- _Challenge_
Put the lines starting with the line containing "Select the lasso annotation tool" and going on through the line containing "point(330,53)" into a JSON list of strings, one string per line, with blank lines left out. Leave the pictures out of the answer.

- _Task data_
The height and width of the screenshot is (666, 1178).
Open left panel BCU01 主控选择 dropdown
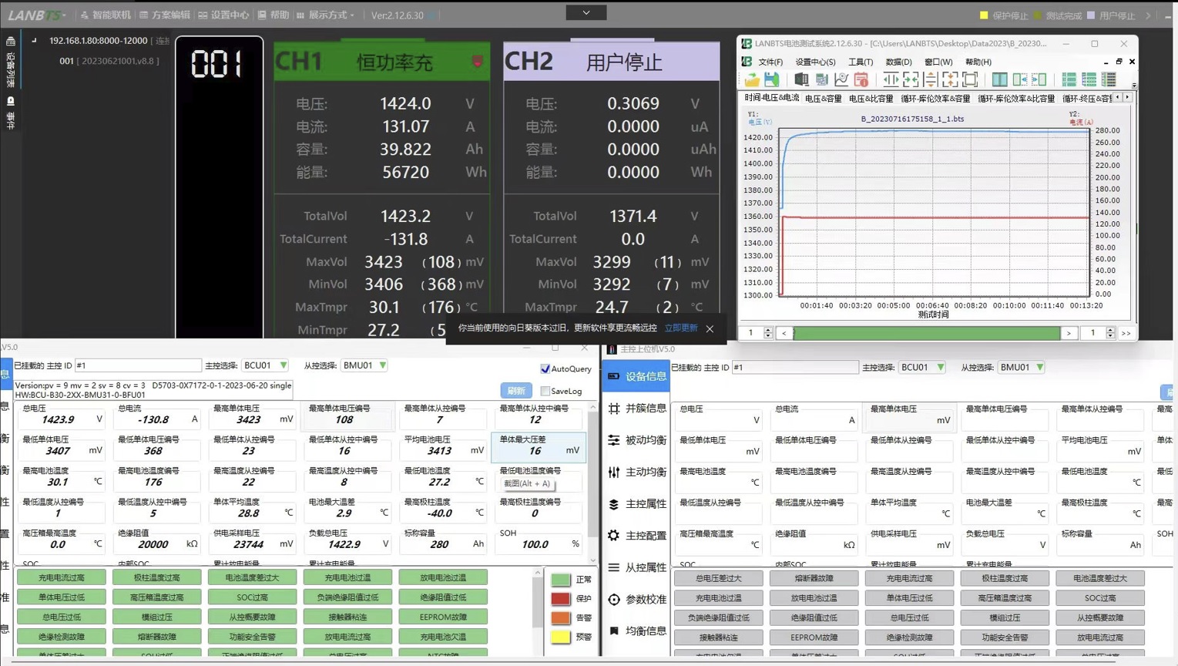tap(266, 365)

* * *

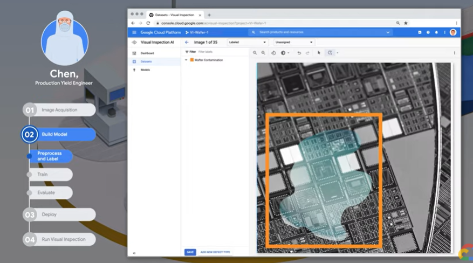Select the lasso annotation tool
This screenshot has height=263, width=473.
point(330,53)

- _Completed exercise_
[
  "Select the lasso annotation tool",
  "This screenshot has height=263, width=473.",
  "point(330,53)"
]